Assignment 1
Switch "batch" to "lot" in the .303 bullet discussion and write out the part starting with "There was no" and going on through "it was deliberate.".
Assignment 2
Answer these questions about the .303 bullet discussion:
(a) What color was the sealant on the POF bullets?
(b) What material was the original nose plug made of?
(c) What does breakup seem to be a byproduct of?
Assignment 3
Extend the .303 bullet discussion from its last sentence.

Exercise passage
Segment Open
There was no question of the lightweight tips in .303 bullet being designed to break up and cause more serious wounding, which would have been against the Hague and later Geneva Conventions.
I'm talking about the POF with the black sealant.
Those bullets were most likely designed to break up.
Could be a manufacturing flaw I suppose but the lack of penetration and the consistency with which this particular batch fragmented like varmint rounds leads me to beieve it was deliberate.
The brown paper and brittle jackets just don't seem to me to have been an accident.

Oddly the same bullets punched neat mirror finished holes in thick I beam webs that looked like a laser beam had cut it.
The bullets completely vaporished and left a smear on the beam behind it.

As for the British designing the bullets they used to fragment, I'd say the original aluminum nose plug would speak against that sort of fragmentation being their goal, but I also don't think they really had an excuse to use the bullet knowing its effects.

It was to provide a longer, more pointed tip, and thus superior long-range performance to the old round-nosed bullets of greater weight. The relatively humane wounding of the latter was well documented in arms design and military surgery textbooks, but was generally hailed as a good thing with no attendent disadvantage, since wounded men continuing to fight was rarer than Hollywood would have it.

Of course the bullets did keyhole very easily, and broke up at the tip. But then so do most of the bullets in use today, with similar effects. Breakup seems to be a byproduct of keyholing after impact, and most of the catastrophic wounding would be caused by one that keyholes and remains intact.
Segment Closed
Data records
Segment Open
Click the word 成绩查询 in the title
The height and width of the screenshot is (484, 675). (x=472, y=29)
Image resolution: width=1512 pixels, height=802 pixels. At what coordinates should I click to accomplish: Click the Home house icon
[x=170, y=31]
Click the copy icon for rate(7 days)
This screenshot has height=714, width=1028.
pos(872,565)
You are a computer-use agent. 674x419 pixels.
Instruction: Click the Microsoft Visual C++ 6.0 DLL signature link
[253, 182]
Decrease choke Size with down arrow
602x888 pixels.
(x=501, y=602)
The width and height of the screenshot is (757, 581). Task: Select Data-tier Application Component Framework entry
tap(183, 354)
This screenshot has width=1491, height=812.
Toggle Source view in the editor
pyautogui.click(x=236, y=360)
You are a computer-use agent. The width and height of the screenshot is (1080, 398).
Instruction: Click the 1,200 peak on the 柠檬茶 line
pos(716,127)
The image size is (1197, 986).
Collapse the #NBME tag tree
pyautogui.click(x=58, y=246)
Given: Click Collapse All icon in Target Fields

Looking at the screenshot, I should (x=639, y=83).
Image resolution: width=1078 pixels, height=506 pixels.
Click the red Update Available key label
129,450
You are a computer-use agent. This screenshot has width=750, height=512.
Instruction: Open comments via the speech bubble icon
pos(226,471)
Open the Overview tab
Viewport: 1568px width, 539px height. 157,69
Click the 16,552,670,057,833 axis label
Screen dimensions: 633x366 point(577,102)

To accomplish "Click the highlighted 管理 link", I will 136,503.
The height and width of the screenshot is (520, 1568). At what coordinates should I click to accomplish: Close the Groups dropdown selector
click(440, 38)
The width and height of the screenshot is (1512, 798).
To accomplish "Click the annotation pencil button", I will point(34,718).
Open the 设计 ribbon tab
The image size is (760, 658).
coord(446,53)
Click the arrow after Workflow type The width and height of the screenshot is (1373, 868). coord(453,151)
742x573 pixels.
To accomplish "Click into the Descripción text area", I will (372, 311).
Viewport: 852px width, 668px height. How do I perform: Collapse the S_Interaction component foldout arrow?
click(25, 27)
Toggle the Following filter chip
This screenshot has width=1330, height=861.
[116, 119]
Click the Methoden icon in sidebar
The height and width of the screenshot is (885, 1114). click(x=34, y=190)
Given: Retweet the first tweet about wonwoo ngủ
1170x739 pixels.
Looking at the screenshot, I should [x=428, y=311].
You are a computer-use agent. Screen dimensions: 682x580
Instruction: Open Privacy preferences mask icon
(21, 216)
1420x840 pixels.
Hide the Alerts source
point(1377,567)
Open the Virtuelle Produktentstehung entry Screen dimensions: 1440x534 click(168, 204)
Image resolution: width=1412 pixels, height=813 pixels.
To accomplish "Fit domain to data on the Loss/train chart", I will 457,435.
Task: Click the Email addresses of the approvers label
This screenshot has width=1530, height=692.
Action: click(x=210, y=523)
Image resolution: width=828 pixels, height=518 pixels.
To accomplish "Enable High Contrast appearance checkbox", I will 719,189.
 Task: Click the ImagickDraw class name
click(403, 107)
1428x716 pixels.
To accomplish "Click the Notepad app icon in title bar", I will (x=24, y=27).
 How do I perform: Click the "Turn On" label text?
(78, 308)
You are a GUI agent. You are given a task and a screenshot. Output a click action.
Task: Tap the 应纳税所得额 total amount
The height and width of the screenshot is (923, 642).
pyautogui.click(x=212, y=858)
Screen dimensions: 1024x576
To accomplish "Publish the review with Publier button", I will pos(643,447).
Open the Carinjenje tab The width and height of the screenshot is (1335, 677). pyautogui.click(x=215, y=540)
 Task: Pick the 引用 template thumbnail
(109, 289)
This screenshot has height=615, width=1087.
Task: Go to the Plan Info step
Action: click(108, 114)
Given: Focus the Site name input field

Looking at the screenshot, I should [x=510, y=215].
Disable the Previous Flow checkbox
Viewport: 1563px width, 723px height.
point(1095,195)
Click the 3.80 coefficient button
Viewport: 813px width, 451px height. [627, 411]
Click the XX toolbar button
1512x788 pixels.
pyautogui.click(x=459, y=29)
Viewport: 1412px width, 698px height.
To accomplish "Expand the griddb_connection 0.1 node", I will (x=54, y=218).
Segment Closed
Task response 1
There was no question of the lightweight tips in .303 bullet being designed to break up and cause more serious wounding, which would have been against the Hague and later Geneva Conventions.
I'm talking about the POF with the black sealant.
Those bullets were most likely designed to break up.
Could be a manufacturing flaw I suppose but the lack of penetration and the consistency with which this particular lot fragmented like varmint rounds leads me to beieve it was deliberate.

Task response 2
(a) Black.
(b) Aluminum.
(c) Keyholing after impact.

Task response 3
Up till now international law has concerned itself with means, such as core exposure or jacket slitting, a bullet might be deliberately designed to expand and cause excessive wounding. There is now a Swiss draft protocol of 1994 which seems to define it by energy loss in flesh, which may yet be used to minimise much unnecessary suffering.

Not too long ago a particular 7.62 NATO bullet manufactured in Europe was banned for less cause.
It also had a work hardened brittle jacket but was otherwise of conventional construction, If anything that bullet was less damaging than the British bullet with aluminum nose.

BTW
The bullet that broke up in the door had penetrated one sheet metal panel.
When it hit the glass it was already damaged.
The bullet fragmented into tiny beads of lead and dust. The glass and bullet fragments hit the inside door panel like a small gauge shotgun blast but few fragments made it through the padded material. The door panel was bowed inwards by several inches.

This was a heavily constructed sedan.

I'll see if I can find the bullet I sectioned, I don't think Ikept the paper but I may still have the jacket.
The metal jacket was about half as thick as I'd expected it to be.

Only living thing I shot with this ammo was a large turtle that had been killing off all the fish in the pond on the land where we were shooting the owner asked us to get rid of it.
The Turtle was about as big as a head in a helmet.
When hit the shell jumped ten feet in the air and the turtle seemed to be turned into a mist. Of course there were probably fragments of flesh and bone every where but it looked like it had been vaporised.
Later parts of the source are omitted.